Mit zunehmender Entfernung
von Nairobi normalisiert sich die Lage. Meine Aufmerksamkeit gilt jetzt
der ungewohnten Landschaft und der anscheinend typischen kenianischen
Straßenrandbauweise: Einfache Steinhäuser in Schuhkartonform
mit einem durchgehenden, etwas unterhalb der Dachkante angebrachten Vordach.
Sämtliche Beschriftungen auf den Läden sind in Englisch, einladender
wirken sie dadurch nicht. Immer wieder höre ich den Quittungston
von Gerds Videokamera.
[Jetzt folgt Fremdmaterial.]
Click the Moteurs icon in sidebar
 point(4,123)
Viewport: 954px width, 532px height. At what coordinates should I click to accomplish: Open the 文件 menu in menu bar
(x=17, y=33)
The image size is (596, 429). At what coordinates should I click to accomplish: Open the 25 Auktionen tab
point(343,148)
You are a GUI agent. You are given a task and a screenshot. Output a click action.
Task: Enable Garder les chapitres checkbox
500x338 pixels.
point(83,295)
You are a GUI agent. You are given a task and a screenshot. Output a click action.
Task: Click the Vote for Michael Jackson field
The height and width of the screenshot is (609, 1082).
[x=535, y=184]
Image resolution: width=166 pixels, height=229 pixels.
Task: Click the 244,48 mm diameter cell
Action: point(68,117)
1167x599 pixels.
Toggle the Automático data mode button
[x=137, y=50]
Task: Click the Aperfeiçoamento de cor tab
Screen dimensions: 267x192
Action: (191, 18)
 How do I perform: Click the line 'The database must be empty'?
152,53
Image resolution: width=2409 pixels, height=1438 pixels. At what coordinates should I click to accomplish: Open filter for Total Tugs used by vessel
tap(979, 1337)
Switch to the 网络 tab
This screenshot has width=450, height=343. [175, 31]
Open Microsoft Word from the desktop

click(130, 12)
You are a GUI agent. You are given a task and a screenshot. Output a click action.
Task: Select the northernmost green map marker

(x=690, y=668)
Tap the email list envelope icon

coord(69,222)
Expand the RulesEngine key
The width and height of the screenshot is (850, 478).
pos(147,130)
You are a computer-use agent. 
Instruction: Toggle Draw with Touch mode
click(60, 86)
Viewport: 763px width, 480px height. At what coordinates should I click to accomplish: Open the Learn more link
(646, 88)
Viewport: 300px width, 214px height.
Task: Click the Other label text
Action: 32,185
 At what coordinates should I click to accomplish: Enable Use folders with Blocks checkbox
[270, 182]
Eine Filmaufnahme ist sicherlich die beste Möglichkeit,
den Eindruck einzufangen, den man während der Fahrt hat. Um während
gelegentlicher Stops zu fotografieren braucht man hingegen angesichts
der vielen Menschen, deren Blicke sich einem sofort zuwenden, ein bisschen
Sensationsreportermentalität, die mir fehlt.
Wir verlassen die Asphaltstraße
und erreichen in einer zunehmend naturbelassenen Umgebung schließlich
die Castle Lodge, eine einfache Unterkunft mit Restaurant, den Ausgangspunkt
unserer heutigen Tagesetappe. Auf der Terrasse essen wir zu Mittag, es
gibt Chili con Carne. Nach einem kurzen Ausflug zu einem wenige Gehminuten
entfernten Wasserfall treffen wir erstmals die Begleitmannschaft. Das
Gepäck wird auf die Träger verteilt, wobei keiner mit weniger
als 20 kg davonkommen dürfte. Denn neben den Seesäcken der Teilnehmer,
die 8 bis 10 kg wiegen, trägt jeder noch Gemeinschaftsausrüstung,
beispielsweise also Kochgerät, Zelte oder Proviant.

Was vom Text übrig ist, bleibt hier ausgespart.